### Material for this task ###
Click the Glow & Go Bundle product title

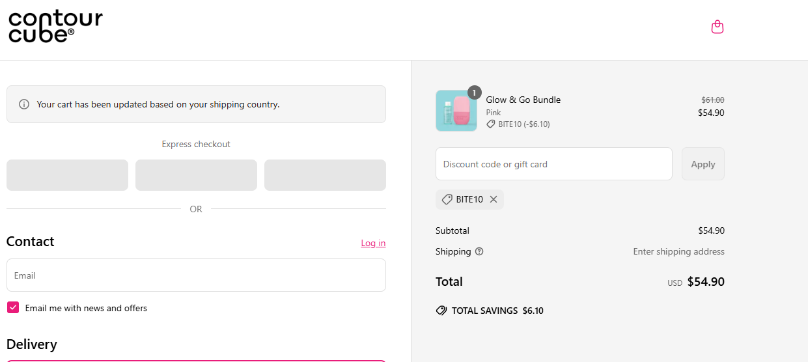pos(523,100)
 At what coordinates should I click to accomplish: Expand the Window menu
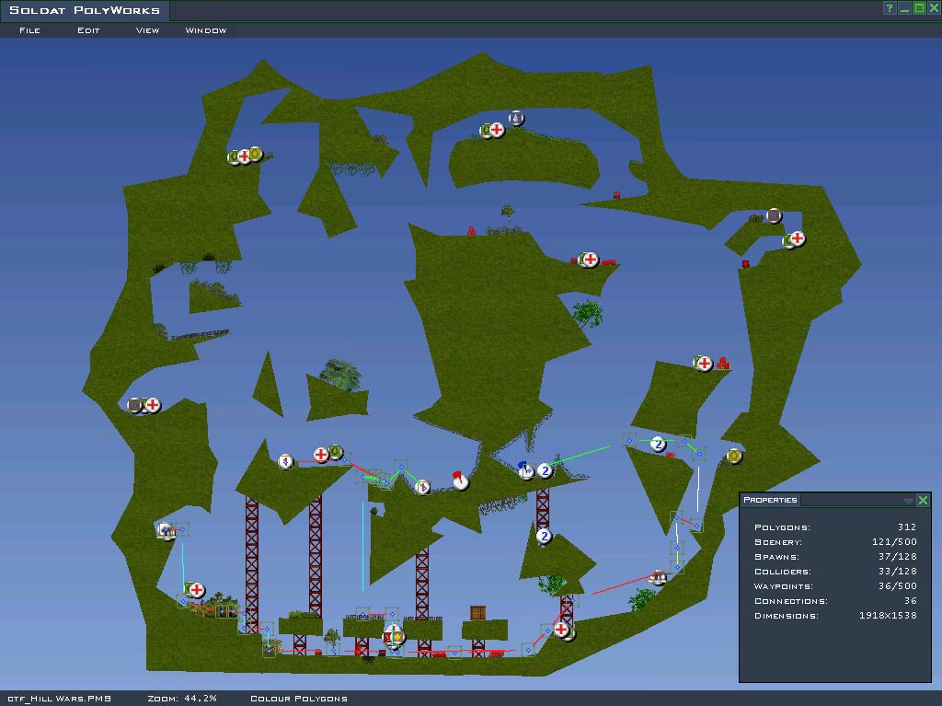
###
### Material for this task ###
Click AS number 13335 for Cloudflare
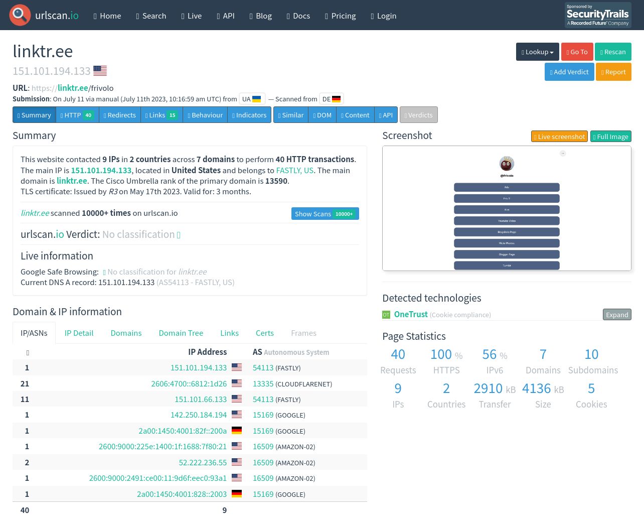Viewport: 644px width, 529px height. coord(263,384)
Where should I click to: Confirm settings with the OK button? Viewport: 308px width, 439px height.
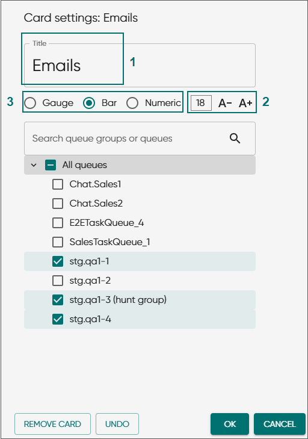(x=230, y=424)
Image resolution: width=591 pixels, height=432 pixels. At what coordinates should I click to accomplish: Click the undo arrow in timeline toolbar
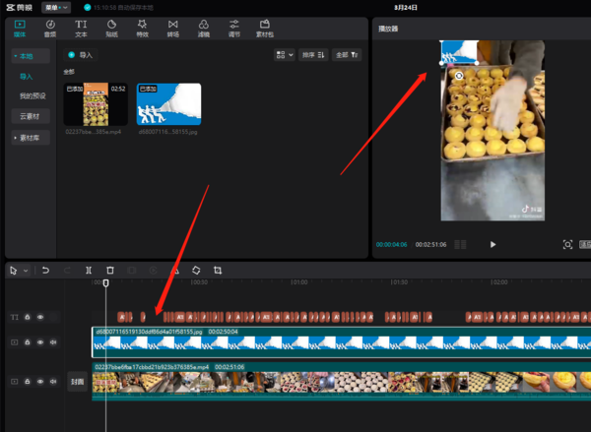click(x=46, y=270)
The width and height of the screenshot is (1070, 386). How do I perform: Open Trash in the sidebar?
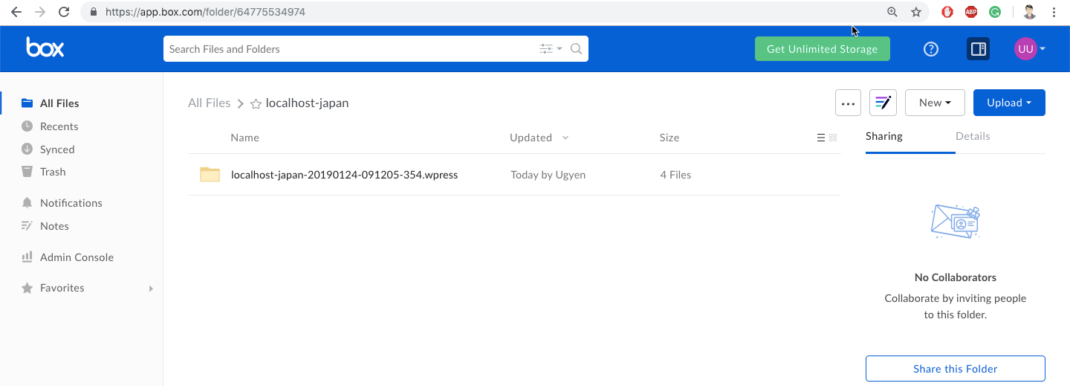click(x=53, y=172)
###
__Assignment__
Extract the part of the records that opens with the line containing "Click the Glow & Go Bundle product title" and closes with the line containing "At what coordinates should I click to accomplish: Expand". Take only those lines, exactly, and no pictures.

__Task answer__
Click the Glow & Go Bundle product title

pos(523,100)
 At what coordinates should I click to accomplish: Expand the Window menu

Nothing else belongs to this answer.